TRY IT | What lines below include the word "pyautogui"? Copy each one.

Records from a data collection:

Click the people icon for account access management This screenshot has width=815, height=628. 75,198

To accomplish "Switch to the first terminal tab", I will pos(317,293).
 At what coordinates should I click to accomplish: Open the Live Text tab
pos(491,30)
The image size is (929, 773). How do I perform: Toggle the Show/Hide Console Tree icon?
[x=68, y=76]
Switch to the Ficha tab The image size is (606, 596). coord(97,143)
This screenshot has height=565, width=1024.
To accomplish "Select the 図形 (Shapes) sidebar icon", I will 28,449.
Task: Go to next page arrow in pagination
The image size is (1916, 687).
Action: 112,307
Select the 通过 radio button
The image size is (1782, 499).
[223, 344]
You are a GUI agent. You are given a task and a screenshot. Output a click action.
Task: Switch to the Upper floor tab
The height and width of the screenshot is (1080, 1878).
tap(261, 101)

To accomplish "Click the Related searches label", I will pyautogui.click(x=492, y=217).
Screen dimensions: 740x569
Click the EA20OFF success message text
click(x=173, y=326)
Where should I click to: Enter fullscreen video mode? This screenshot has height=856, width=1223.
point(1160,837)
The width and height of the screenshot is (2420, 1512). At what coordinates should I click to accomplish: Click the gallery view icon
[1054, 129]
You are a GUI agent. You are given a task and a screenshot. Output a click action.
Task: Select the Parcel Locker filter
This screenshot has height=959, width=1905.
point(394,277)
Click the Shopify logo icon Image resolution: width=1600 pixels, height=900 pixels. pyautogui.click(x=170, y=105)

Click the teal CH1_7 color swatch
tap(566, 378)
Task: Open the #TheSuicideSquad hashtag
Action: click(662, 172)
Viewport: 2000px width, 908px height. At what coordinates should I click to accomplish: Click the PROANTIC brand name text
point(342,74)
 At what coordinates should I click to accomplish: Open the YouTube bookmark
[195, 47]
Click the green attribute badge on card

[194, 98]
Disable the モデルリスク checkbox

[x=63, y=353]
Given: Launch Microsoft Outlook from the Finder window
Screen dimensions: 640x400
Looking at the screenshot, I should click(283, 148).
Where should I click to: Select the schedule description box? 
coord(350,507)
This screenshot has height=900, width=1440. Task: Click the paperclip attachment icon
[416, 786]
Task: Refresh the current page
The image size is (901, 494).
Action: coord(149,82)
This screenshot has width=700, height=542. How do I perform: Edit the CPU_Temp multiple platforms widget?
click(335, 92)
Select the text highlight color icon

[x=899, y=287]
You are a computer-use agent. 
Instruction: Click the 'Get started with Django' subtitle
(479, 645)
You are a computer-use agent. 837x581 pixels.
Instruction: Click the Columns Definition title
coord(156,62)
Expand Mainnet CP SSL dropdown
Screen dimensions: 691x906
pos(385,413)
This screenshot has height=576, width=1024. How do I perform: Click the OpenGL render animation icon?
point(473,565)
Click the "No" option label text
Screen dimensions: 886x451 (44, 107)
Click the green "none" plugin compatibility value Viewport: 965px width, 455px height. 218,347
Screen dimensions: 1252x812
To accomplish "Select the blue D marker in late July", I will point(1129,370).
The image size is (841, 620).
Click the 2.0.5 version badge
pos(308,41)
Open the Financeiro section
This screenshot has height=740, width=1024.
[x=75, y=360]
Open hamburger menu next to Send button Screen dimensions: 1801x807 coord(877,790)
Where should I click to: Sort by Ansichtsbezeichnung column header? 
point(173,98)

ANSWER TO THE EXERCISE |
To accomplish "Click the Related searches label", I will pyautogui.click(x=492, y=217).
Click the Shopify logo icon Image resolution: width=1600 pixels, height=900 pixels. pyautogui.click(x=170, y=105)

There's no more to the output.